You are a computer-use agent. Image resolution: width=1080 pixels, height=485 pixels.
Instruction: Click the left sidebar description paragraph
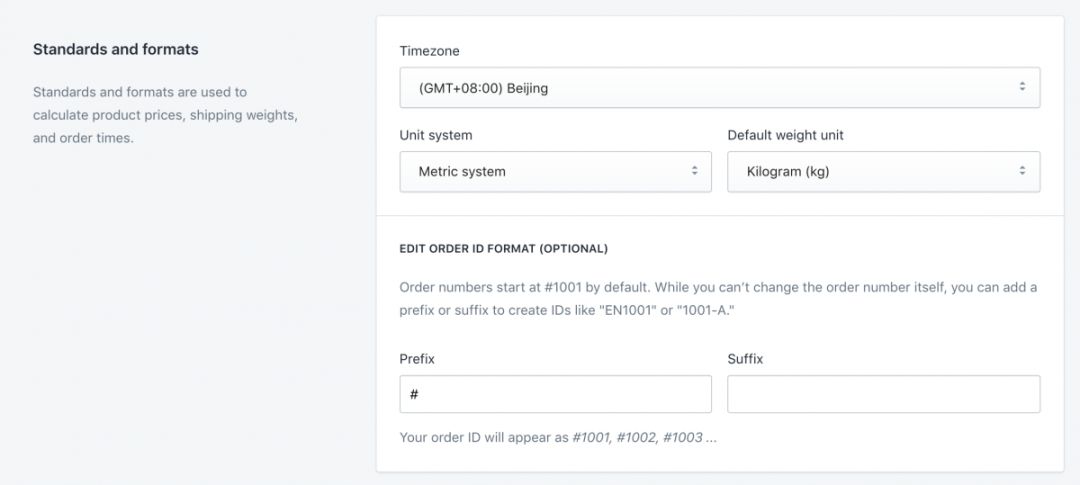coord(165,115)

---

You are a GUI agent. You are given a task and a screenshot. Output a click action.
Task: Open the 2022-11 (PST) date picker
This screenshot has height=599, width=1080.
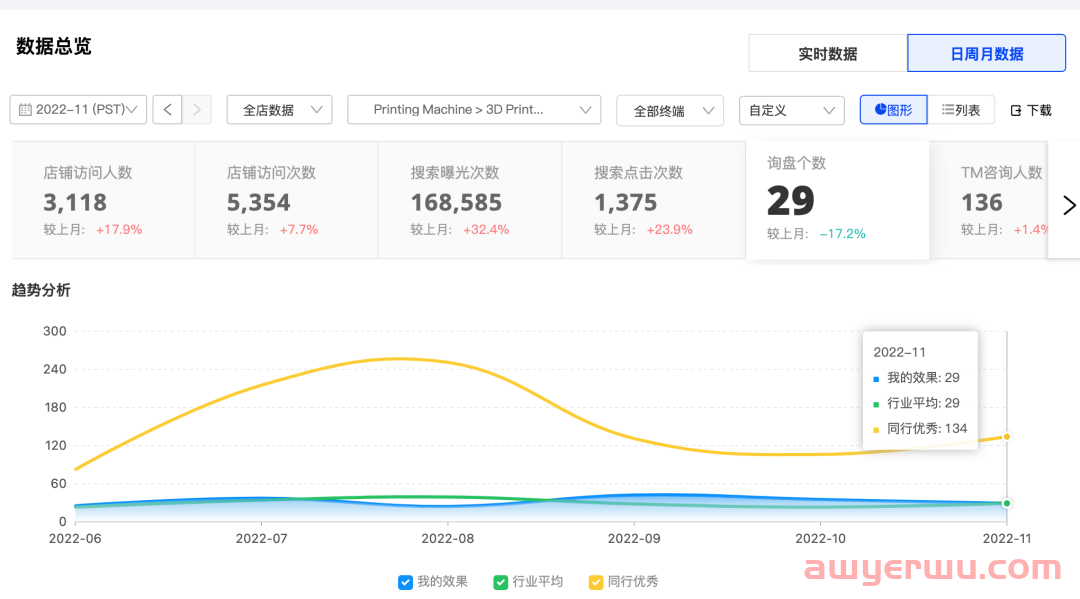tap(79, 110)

■ Your goal ■
Your answer is only the number of lines in the listing above that include the string "agent".

■ Task solution ■
2